Personal information
- Date of birth: 3 March 1911
- Date of death: 8 February 2004 (aged 92)
- Position(s): Wing half

Senior career*
- Years: Team / Apps / (Gls)
- 1931–36: Sarpsborg
- 1936–37: Frigg
- 1938–46: Lyn

International career
- 1934–1946: Norway / 28 / (?)

Managerial career
- 1942: Brage
- 1947–48: Vålerenga
- 1957–58: Vålerenga
- 1959: Norway

= Kristian Henriksen =

Norwegian footballer (1911-2004)

Kristian "Svarten" Henriksen (3 March 1911 – 8 February 2004) was a Norwegian footballer and coach. As a player, Henriksen was a wing half who played for Sarpsborg, Lyn and Frigg. With Lyn, he won the 1945 and the 1946 Norwegian Football Cup. He also played 28 times for the Norwegian national team.

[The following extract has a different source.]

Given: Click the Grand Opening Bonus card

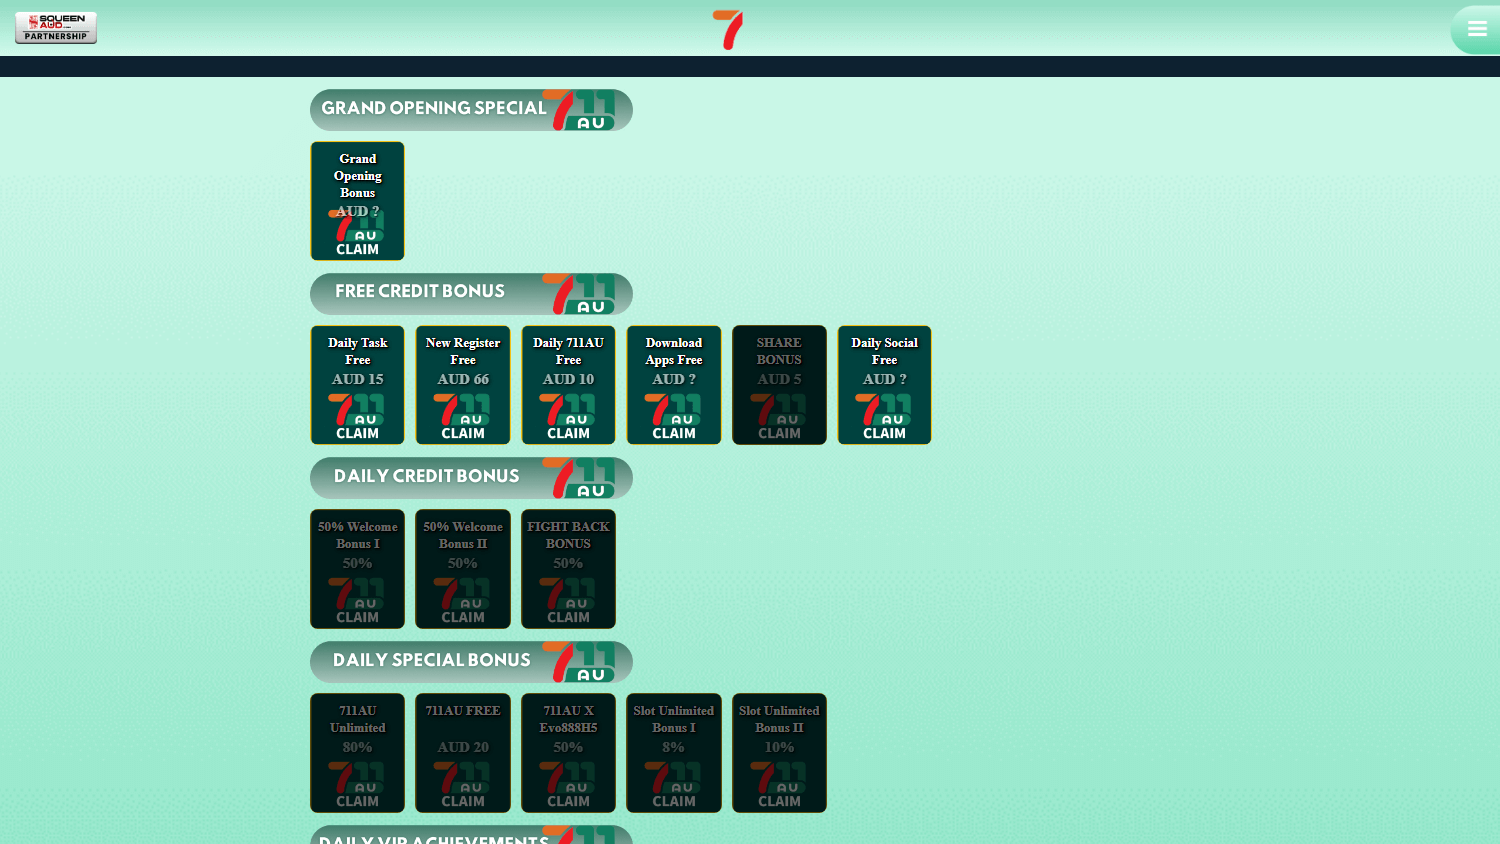Looking at the screenshot, I should click(x=357, y=200).
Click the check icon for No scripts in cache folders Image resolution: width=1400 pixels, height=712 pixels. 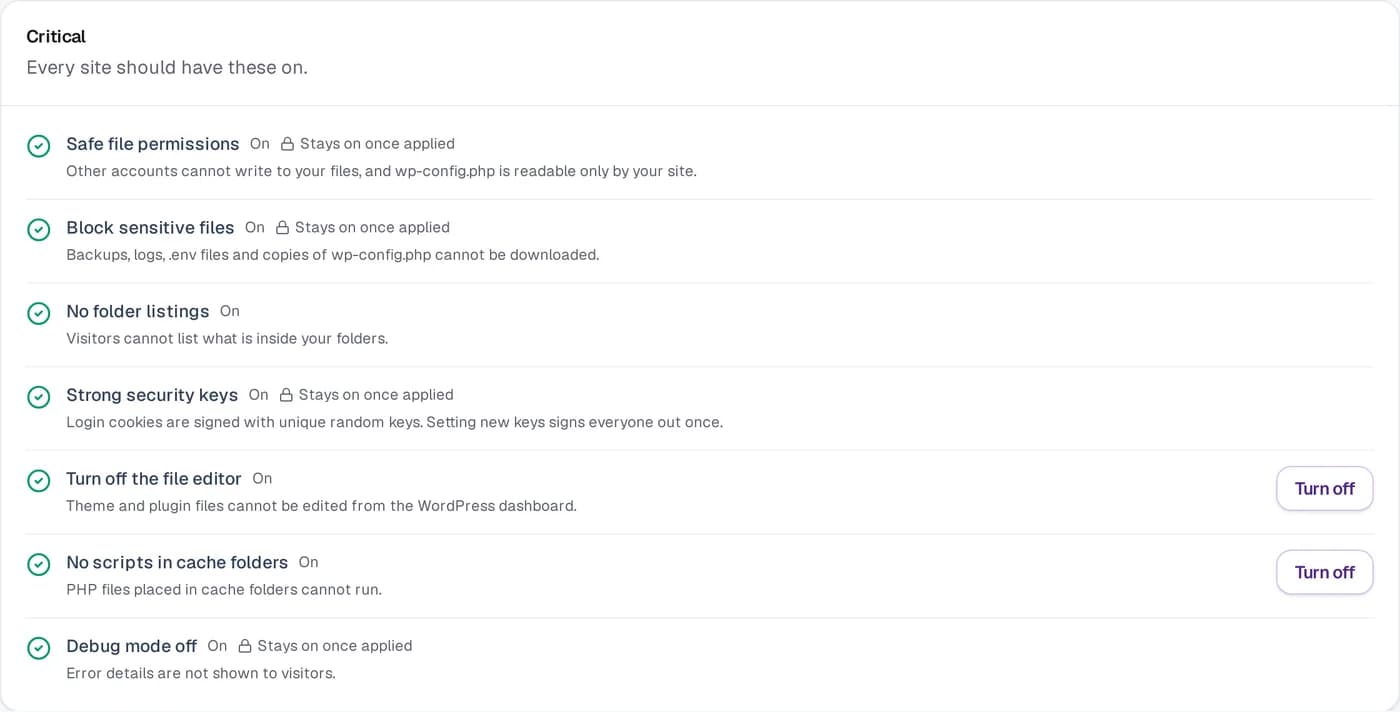(x=38, y=565)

At national team level, Henriksen was a member of the 1936 Olympic squad that went on to win the bronze medals. However, Henriksen was a reserve, and did not play in the tournament. Two years later, in the 1938 World Cup, he did play and was a member of the team that narrowly lost to eventual world champions Italy after extra time.

Henriksen was known as the team joker. When Norway lost 10–0 against Sweden in 1945, he is reported to have said, "Let's go for a draw, lads" after Sweden had scored their ninth goal.

Henriksen managed Vålerenga for two periods; once from 1947 to 1948, and the second time from 1957 to 1958.

Henriksen had a short and largely unsuccessful spell as national team coach in 1958 and 1959. Before his death in 2004, he was the last surviving member of the "Bronze Team" and the 1938 World Cup squad.